Non. Une règle sert les expéditeurs dont le sort ne fait aucun doute : la lettre d'information à écarter, le portefeuille dont chaque message est un document. Tout le reste part à l'analyse, sans qu'on ait rien écrit. Un cabinet qui ne rédige aucune règle a un tri complet ; celui qui en rédige paie moins et décide plus vite.
Une réponse peut-elle partir sans que personne l'ait lue ?
Non. La réponse préparée entre dans la file de validation et s'y arrête. Le brouillon n'est déposé dans la messagerie qu'au moment où un collaborateur tranche, et c'est encore lui qui appuie sur Envoyer. Il n'existe aucun chemin de code qui expédie une réponse à un client.
Que devient un e-mail que le modèle n'a pas su lire ?
Il reste devant le repère de progression et repasse au cycle suivant. Ses pièces jointes sont récupérées au régime livré, parce qu'une panne ne doit jamais faire perdre une facture. Au bout de trois lectures illisibles d'affilée, AutomateX renonce et le dit, avec une confiance nulle qui distingue cet abandon d'une vraie décision.

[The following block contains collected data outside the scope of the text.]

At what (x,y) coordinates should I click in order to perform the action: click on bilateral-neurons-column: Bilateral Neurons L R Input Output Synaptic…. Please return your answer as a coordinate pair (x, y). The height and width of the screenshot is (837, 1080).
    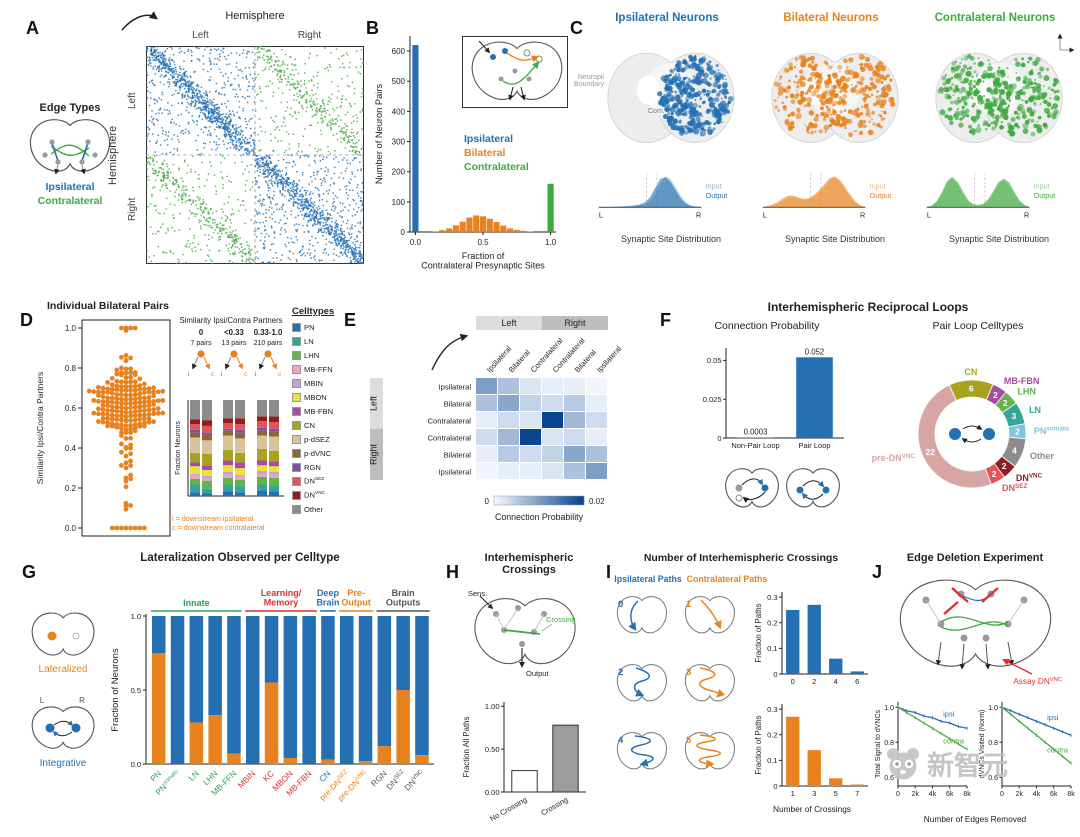
    Looking at the image, I should click on (835, 126).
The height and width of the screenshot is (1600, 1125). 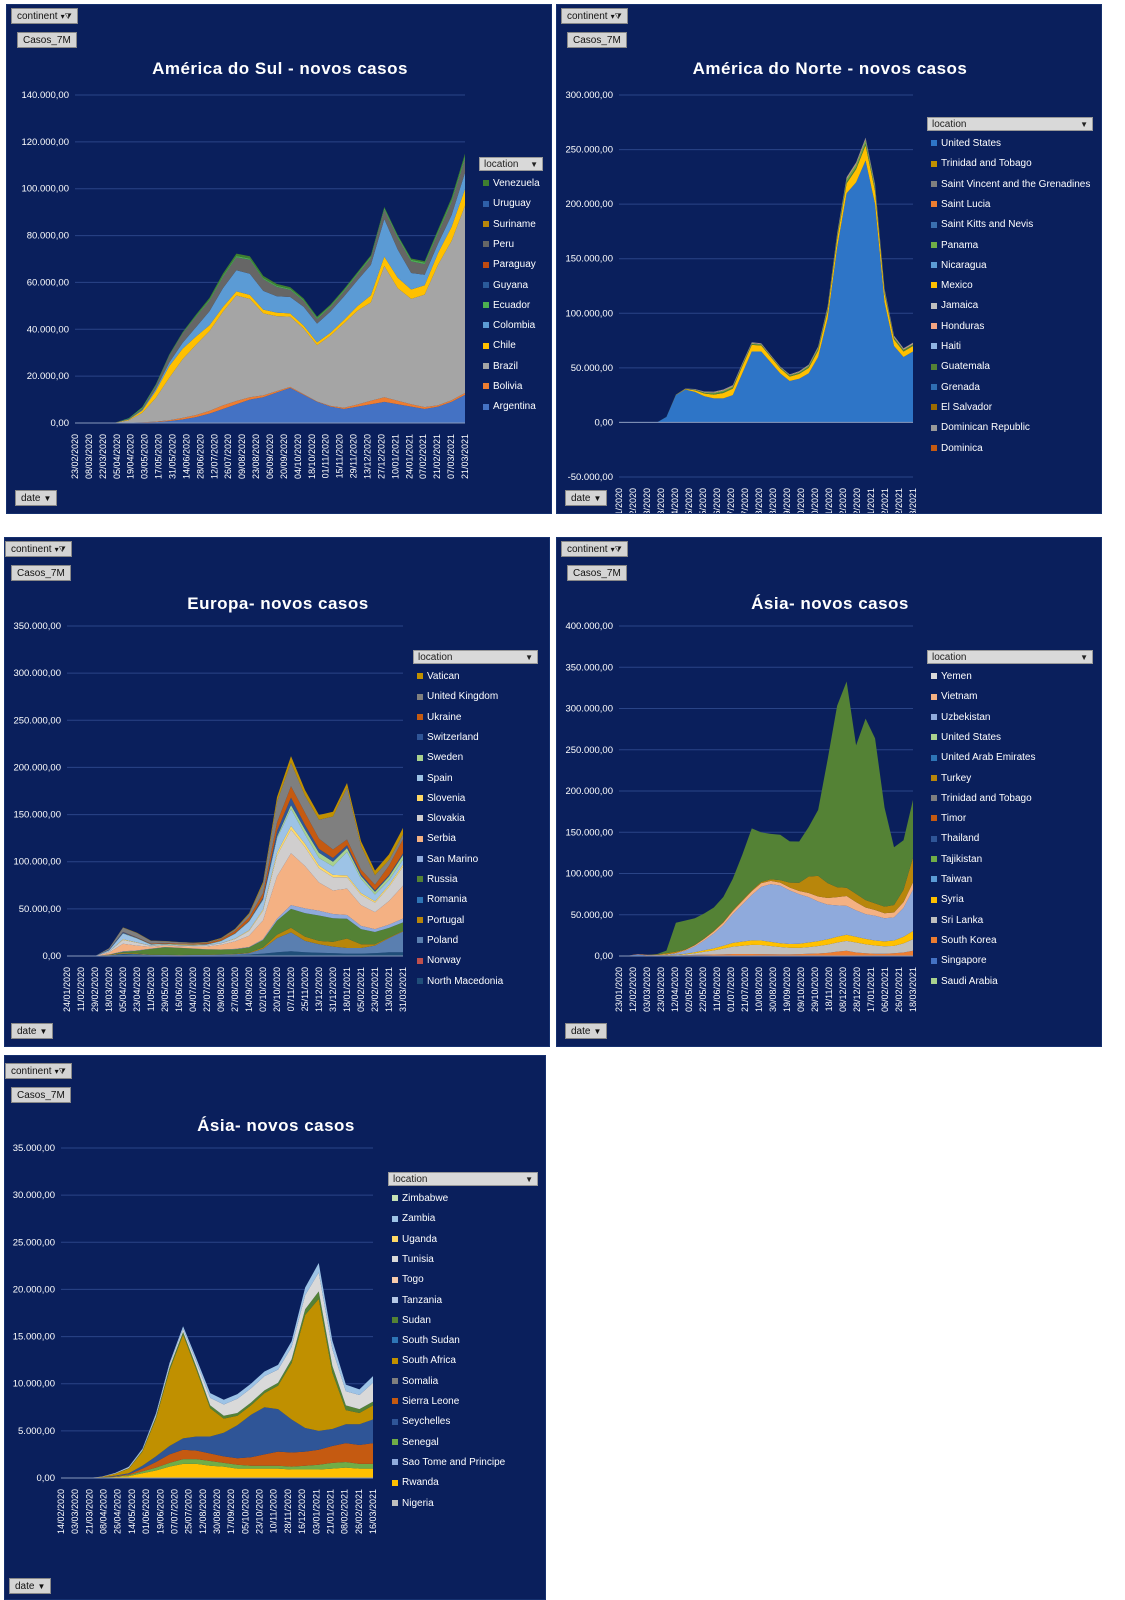 I want to click on y-tick-label: 30.000,00, so click(x=34, y=1196).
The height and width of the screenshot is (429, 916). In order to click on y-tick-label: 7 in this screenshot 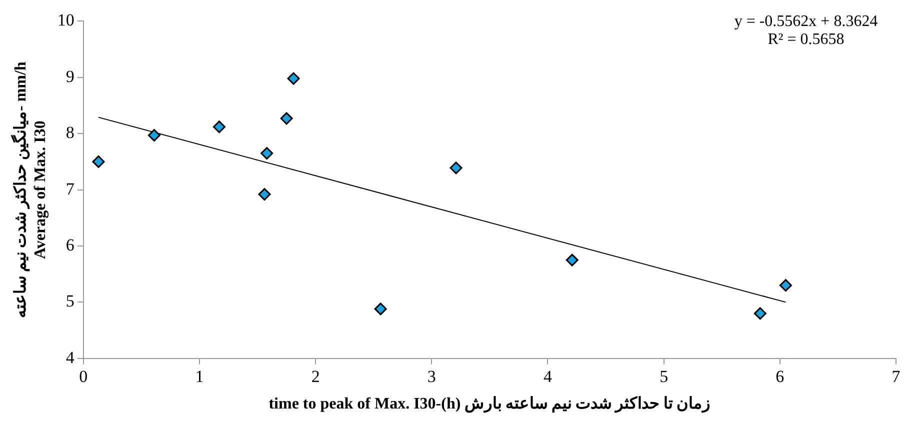, I will do `click(70, 188)`.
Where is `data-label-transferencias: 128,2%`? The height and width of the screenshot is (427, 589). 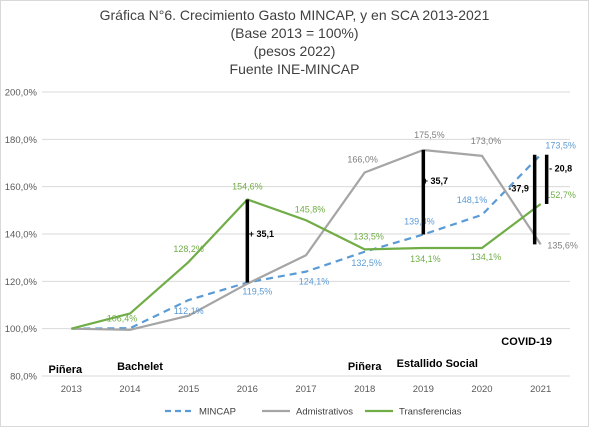 data-label-transferencias: 128,2% is located at coordinates (188, 249).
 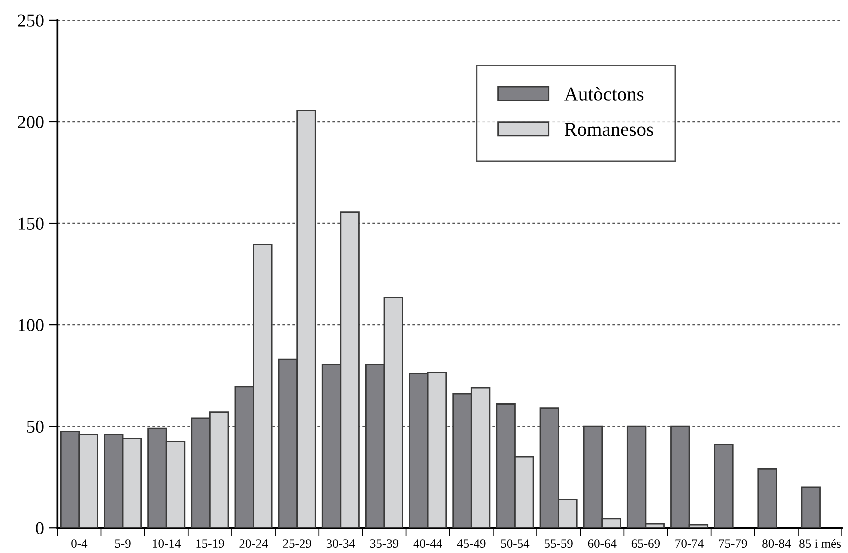 I want to click on legend-label: Autòctons, so click(x=604, y=94).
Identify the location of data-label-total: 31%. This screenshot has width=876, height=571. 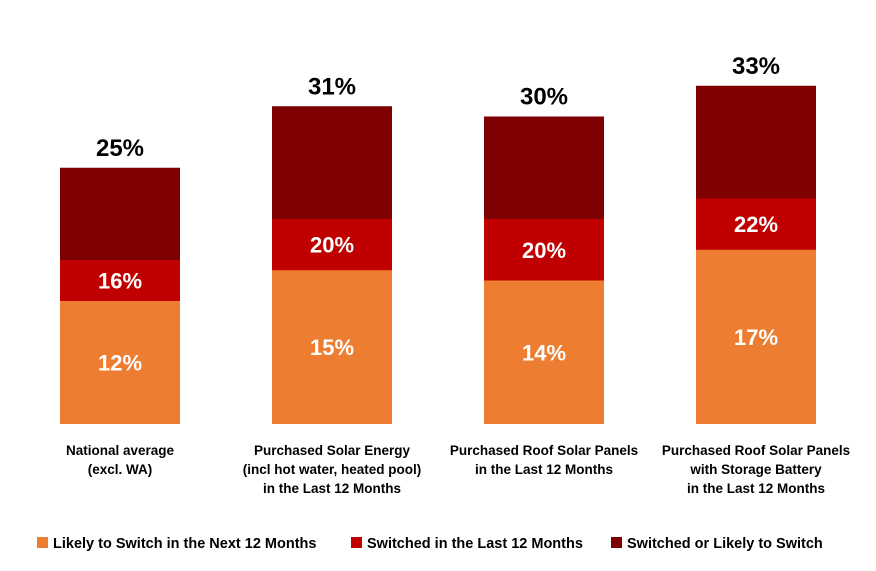
(332, 86).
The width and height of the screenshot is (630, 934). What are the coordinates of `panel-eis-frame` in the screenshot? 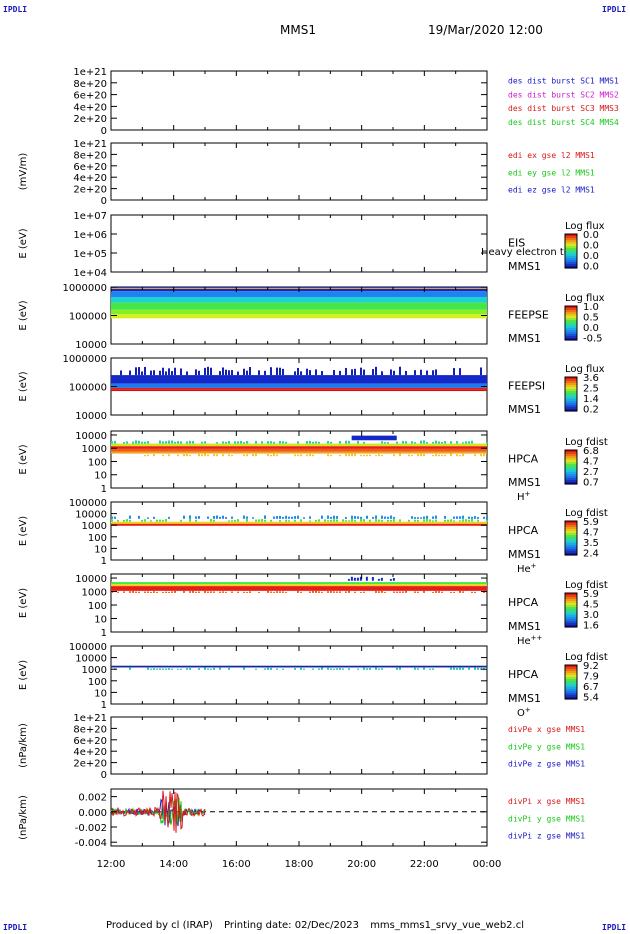 It's located at (299, 244).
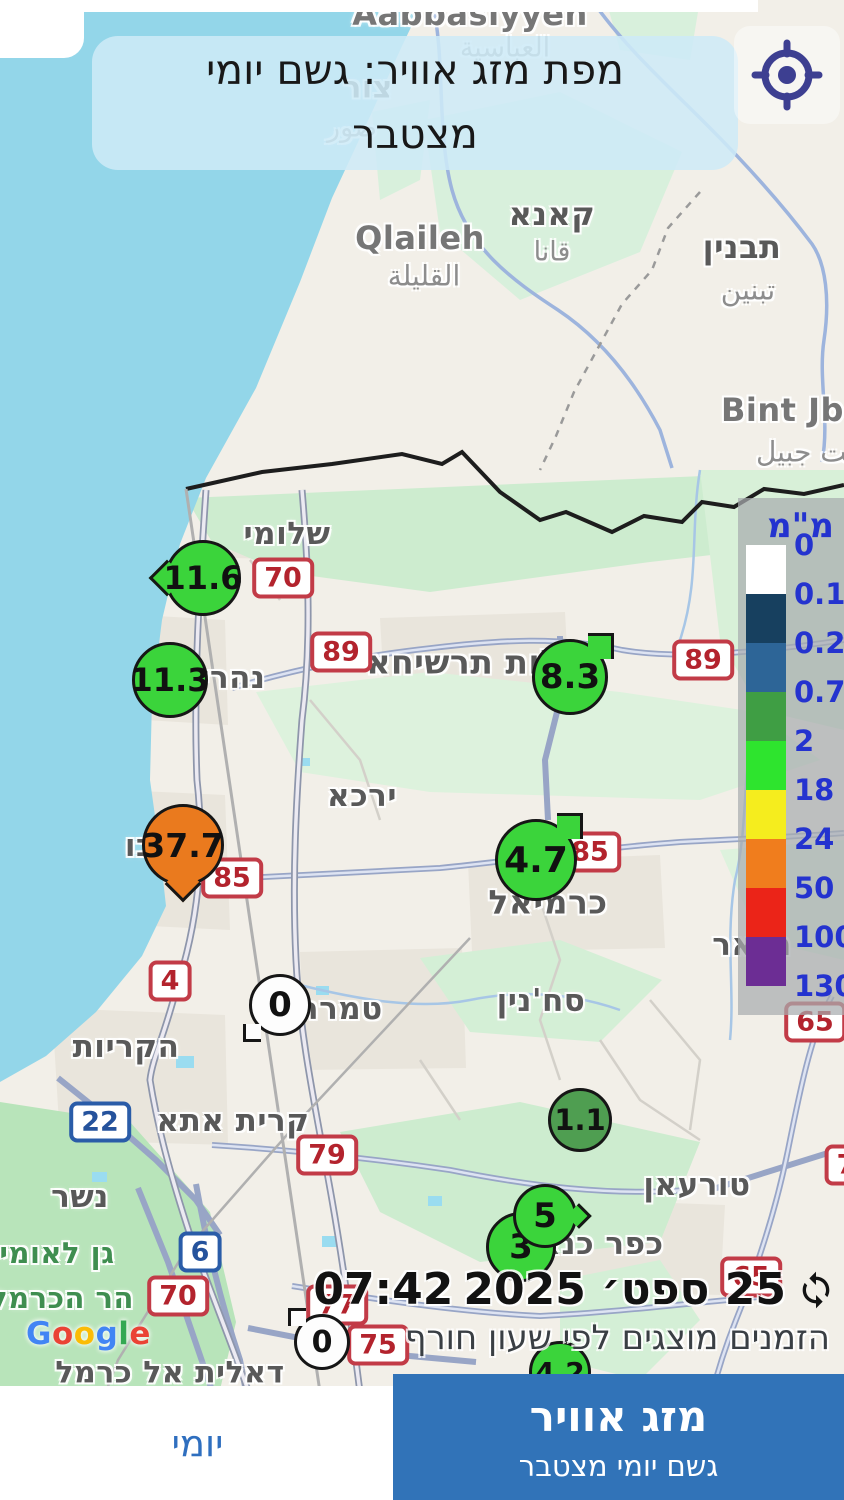 The width and height of the screenshot is (844, 1500). Describe the element at coordinates (327, 1155) in the screenshot. I see `road-badge: 79` at that location.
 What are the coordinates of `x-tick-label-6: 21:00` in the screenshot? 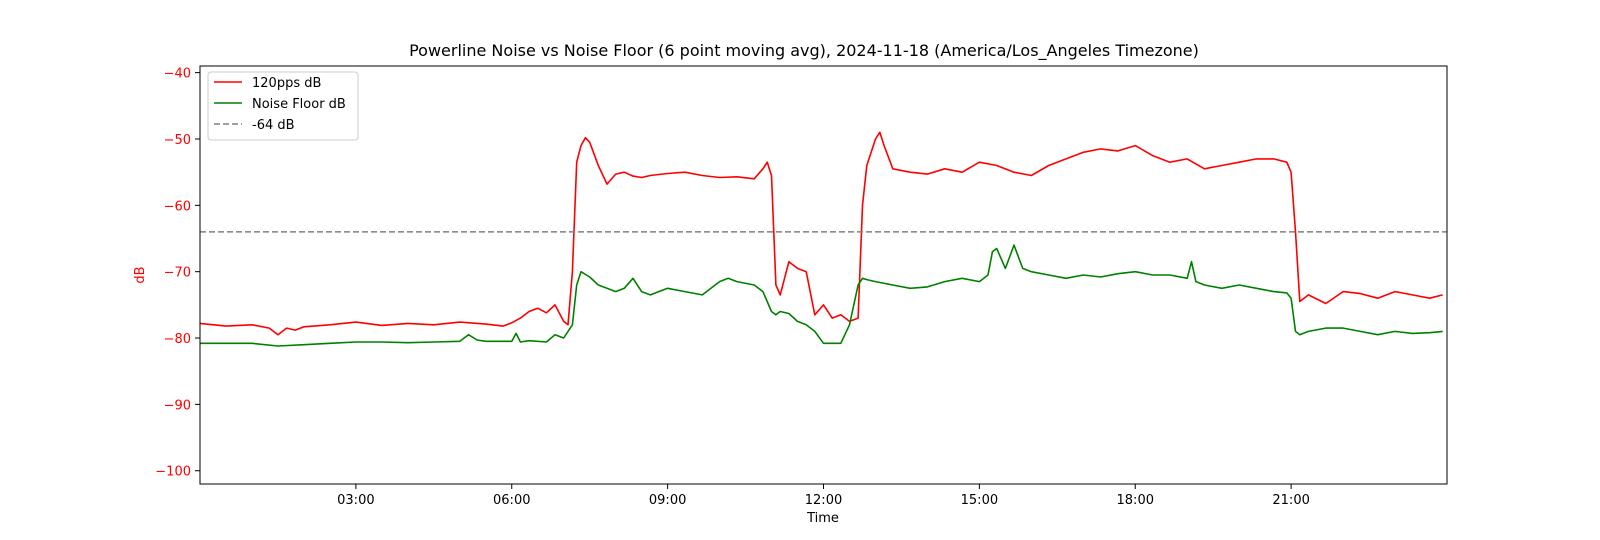 It's located at (1290, 500).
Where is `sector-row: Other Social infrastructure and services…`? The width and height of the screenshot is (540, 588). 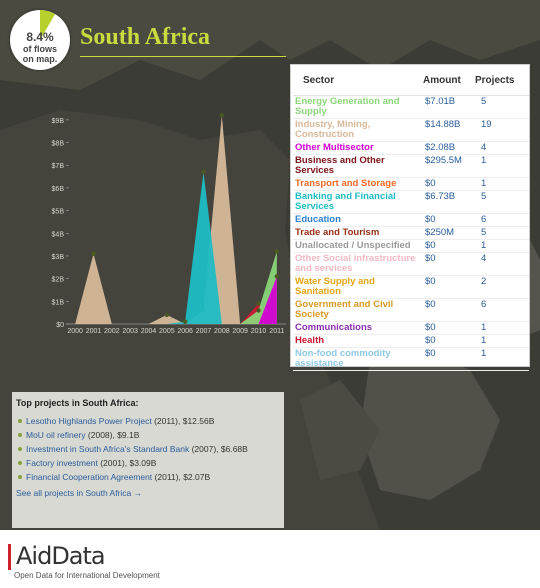 sector-row: Other Social infrastructure and services… is located at coordinates (411, 264).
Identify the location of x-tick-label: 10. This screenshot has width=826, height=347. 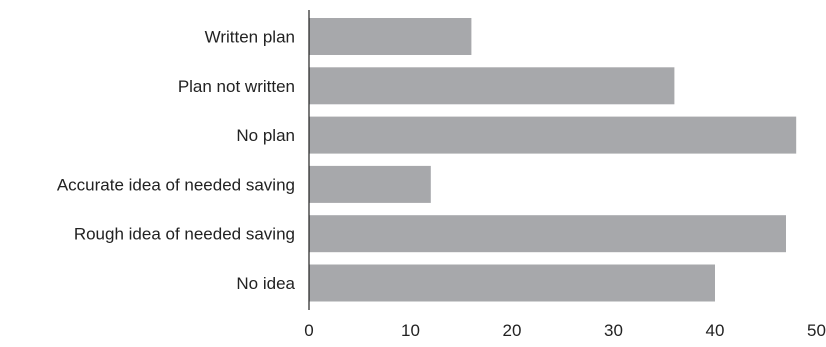
(410, 330).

Ce que cette page ne promet pas
Une page qui ne dit que ce qu'elle sait faire est plus utile en rendez-vous qu'une page qui promet tout.
- Le tri vaut pour Gmail et pour Outlook. Une autre messagerie, raccordée en IMAP, sert à la collecte des pièces ; elle n'est ni listée pour le tri, ni étiquetée, et le code refuse explicitement d'y déposer le moindre brouillon.
- Les deux écosystèmes ne se comportent pas au détail près pareil. L'étiquette qui signale une réponse préparée n'est posée que côté Outlook : Gmail refuse d'étiqueter un brouillon. Sa pose est un supplément, et son échec ne fait jamais échouer le brouillon lui-même.
- Le tri lit pour classer, jamais pour comptabiliser. AutomateX ne relève aucun montant, ne prépare aucune écriture et ne touche pas à votre production comptable : il range le courrier qui tourne autour d'elle.
- Le cabinet ne crée pas de catégorie. Elles sont quatre, arrêtées, et c'est ce qui permet à l'étiquetage, à la récupération des pièces et aux écrans de parler de la même chose.
- Rien ne part tout seul. AutomateX prépare, le cabinet valide. La réponse attend dans la file, puis dans les brouillons du collaborateur.